Sponsored supplements are collections of articles, usually on a single topic, and are published as an extra edition or a separate section of a journal, often after a meeting or symposium. A study of 58 highly cited and read medical journals found that the number of supplements published by these journals had increased 4-fold from 1966 to 1989.28 Forty-two percent (262 of 625) of these supplements were single-sponsored (ie, sponsored by 1 pharmaceutical company) and, compared with supplements funded by other types of sponsors, were less likely to have been formally peer reviewed and more likely to have promotional attributes, such as misleading titles, focus on a single-drug topic, and use of brand names only.28 Because of the promotional and biased quality of such industry-sponsored supplements, JAMA and the Archives Journals will not publish them. In addition, the US National Library of Medicine will not index articles in sponsored supplements unless certain disclosure conditions are met.29
However, supplements can serve useful educational purposes, provided that the content is objective, balanced, independent, and scientifically rigorous.9,30 Sponsored supplements also may provide additional revenue to publishers. Recognizing this, the ICMJE developed a set of principles to guide editors when considering the publication of sponsored supplements.2 These principles should help avoid bias in the selection of content for inclusion in industry-sponsored publications2:
1. The journal editor must take full responsibility for the policies, practices, and content of supplements, including complete control of the decision to publish all portions of the supplement. Editing by the funding organization should not be permitted.
2. The journal editor must retain the authority to send supplement manuscripts for external peer review and to reject manuscripts submitted for the supplement. These conditions should be made known to authors and external supplement editors before beginning editorial work on the supplement.

Material shown:
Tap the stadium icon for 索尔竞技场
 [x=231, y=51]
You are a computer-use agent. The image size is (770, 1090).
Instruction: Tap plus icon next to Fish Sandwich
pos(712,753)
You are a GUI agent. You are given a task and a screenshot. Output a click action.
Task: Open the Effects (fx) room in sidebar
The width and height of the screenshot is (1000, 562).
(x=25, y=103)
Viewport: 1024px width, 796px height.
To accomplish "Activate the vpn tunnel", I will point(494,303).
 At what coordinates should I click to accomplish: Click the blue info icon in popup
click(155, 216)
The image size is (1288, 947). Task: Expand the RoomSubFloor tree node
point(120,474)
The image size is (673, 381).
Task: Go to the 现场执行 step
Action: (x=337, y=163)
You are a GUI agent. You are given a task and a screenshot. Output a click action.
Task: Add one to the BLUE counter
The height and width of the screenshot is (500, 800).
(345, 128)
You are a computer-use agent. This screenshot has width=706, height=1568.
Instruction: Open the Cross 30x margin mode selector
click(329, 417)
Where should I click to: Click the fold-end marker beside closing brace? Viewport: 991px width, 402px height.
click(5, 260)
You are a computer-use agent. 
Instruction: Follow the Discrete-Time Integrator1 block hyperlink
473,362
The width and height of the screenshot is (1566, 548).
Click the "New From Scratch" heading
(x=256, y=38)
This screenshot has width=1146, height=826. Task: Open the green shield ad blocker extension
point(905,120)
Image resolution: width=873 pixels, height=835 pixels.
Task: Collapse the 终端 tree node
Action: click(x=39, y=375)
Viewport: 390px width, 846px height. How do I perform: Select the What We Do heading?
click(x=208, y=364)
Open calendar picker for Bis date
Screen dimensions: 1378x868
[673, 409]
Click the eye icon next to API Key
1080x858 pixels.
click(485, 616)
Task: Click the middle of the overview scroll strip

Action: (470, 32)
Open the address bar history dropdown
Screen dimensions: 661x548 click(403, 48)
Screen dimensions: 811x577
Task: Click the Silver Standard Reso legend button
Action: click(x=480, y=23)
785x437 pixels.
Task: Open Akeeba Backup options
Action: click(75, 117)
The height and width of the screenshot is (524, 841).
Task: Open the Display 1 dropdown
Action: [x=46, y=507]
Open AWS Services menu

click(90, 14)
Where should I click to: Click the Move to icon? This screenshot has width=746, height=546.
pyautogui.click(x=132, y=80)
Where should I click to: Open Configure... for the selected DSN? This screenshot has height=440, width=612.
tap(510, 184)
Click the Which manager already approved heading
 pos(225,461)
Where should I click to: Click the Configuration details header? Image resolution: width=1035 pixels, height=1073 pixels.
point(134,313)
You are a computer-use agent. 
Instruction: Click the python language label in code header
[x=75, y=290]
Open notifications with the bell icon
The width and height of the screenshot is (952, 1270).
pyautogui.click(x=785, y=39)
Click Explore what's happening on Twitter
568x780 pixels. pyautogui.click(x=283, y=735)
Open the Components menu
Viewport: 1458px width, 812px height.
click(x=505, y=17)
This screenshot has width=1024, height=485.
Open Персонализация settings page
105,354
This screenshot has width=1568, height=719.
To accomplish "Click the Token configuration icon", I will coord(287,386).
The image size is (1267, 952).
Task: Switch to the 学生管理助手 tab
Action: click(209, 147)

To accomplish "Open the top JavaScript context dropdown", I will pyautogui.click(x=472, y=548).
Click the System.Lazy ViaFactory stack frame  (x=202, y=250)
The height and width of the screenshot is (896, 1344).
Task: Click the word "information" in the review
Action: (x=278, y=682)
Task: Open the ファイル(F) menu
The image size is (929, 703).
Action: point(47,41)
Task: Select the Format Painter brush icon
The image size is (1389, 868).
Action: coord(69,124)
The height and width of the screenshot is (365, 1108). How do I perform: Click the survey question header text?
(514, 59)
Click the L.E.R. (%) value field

Tasks to complete:
A. Answer these questions from the passage on sponsored supplements:
(i) How many medical journals were covered by the study of supplements?
(ii) What share of those supplements were single-sponsored?
(iii) Under the ICMJE principles, who keeps the authority to send supplement manuscripts for external peer review?
B. Decide whether each statement agrees with the passage on sponsored supplements. Answer yes or no and quote the words of the passage that decide it.
(i) JAMA and the Archives Journals publish industry-sponsored supplements.
(ii) The ICMJE principles allow the funding organization to edit a supplement.
(iii) The number of supplements in the studied journals rose 4-fold from 1966 to 1989.
C. Carry on the passage on sponsored supplements, starting after its last sentence.

Outputs by task:
A.
(i) 58 highly cited and read medical journals.
(ii) Forty-two percent, or 262 of 625.
(iii) The journal editor.

B.
(i) No: "JAMA and the Archives Journals will not publish them."
(ii) No: "Editing by the funding organization should not be permitted."
(iii) Yes: "the number of supplements published by these journals had increased 4-fold from 1966 to 1989"

C.
3. The journal editor must approve the appointment of any external editor of the supplement and take responsibility for the work of the external editor.
4. The sources of funding for the research, publication, and the products the funding source make that are considered in the supplement should be clearly stated and prominently located in the supplement, preferably on each page. Whenever possible, funding should come from more than 1 sponsor.
5. Advertising in supplements should follow the same policies as those of the rest of the journal.
6. Journal editors must enable readers to distinguish readily between ordinary editorial pages and supplement pages.
7. Journal editors and supplement editors must not accept personal favors or personal remuneration from sponsors of supplements.
8. Secondary publication in supplements (republication of papers previously published elsewhere) should be clearly identified by the citation of the original paper. Supplements should avoid redundant or duplicate publication. Supplements should not republish research results, but the republication of guidelines or other material in the public interest might be appropriate.
9. The principles of authorship and conflict of interest disclosure should apply to supplements.